(Data)
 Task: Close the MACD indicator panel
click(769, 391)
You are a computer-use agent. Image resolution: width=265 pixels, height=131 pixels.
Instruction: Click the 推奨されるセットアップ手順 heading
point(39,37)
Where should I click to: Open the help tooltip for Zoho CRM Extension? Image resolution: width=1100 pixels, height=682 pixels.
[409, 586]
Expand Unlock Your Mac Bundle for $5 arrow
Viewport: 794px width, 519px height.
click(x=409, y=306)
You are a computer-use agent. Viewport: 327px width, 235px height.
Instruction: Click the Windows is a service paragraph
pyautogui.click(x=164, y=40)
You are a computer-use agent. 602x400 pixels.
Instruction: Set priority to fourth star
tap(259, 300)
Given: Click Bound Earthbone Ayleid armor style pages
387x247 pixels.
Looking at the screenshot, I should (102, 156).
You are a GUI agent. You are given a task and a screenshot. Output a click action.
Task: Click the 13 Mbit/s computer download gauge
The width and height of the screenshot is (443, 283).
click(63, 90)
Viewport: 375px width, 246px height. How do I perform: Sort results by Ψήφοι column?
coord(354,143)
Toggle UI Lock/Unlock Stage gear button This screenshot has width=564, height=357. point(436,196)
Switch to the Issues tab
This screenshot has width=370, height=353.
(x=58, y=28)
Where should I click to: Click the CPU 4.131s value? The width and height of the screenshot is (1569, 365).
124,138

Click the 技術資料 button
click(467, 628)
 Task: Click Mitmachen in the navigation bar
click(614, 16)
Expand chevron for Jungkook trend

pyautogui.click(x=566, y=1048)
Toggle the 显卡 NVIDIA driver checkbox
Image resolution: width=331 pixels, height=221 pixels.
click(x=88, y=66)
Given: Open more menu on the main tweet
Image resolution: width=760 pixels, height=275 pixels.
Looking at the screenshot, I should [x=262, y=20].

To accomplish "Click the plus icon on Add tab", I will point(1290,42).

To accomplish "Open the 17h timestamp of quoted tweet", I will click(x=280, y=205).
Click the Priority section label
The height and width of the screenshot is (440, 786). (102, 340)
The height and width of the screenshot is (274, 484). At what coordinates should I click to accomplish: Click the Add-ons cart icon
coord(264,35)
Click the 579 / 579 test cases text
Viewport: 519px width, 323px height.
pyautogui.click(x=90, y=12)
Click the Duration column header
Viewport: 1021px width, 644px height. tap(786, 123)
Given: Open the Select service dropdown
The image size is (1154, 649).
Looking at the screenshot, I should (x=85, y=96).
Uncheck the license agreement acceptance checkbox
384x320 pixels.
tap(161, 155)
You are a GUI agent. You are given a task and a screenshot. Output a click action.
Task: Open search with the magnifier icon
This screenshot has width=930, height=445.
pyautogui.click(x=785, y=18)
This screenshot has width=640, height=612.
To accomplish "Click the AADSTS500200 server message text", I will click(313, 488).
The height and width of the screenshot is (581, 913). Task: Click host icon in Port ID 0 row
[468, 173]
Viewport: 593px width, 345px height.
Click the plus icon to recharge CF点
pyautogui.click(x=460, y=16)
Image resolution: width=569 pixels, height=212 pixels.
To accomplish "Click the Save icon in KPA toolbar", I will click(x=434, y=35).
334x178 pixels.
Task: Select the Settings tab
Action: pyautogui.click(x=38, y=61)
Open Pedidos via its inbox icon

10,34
(End Data)
Each line of the records that holds the word "agent" should be copied out.

Problem solution:
You are a computer-use agent. Image resolution: width=265 pixels, height=131 pixels.
You are a computer-use agent. Viewport: 327px width, 235px height.
You are a computer-use agent. 602x400 pixels.
You are a GUI agent. You are given a task and a screenshot. Output a click action.
You are a GUI agent. You are given a task and a screenshot. Output a click action.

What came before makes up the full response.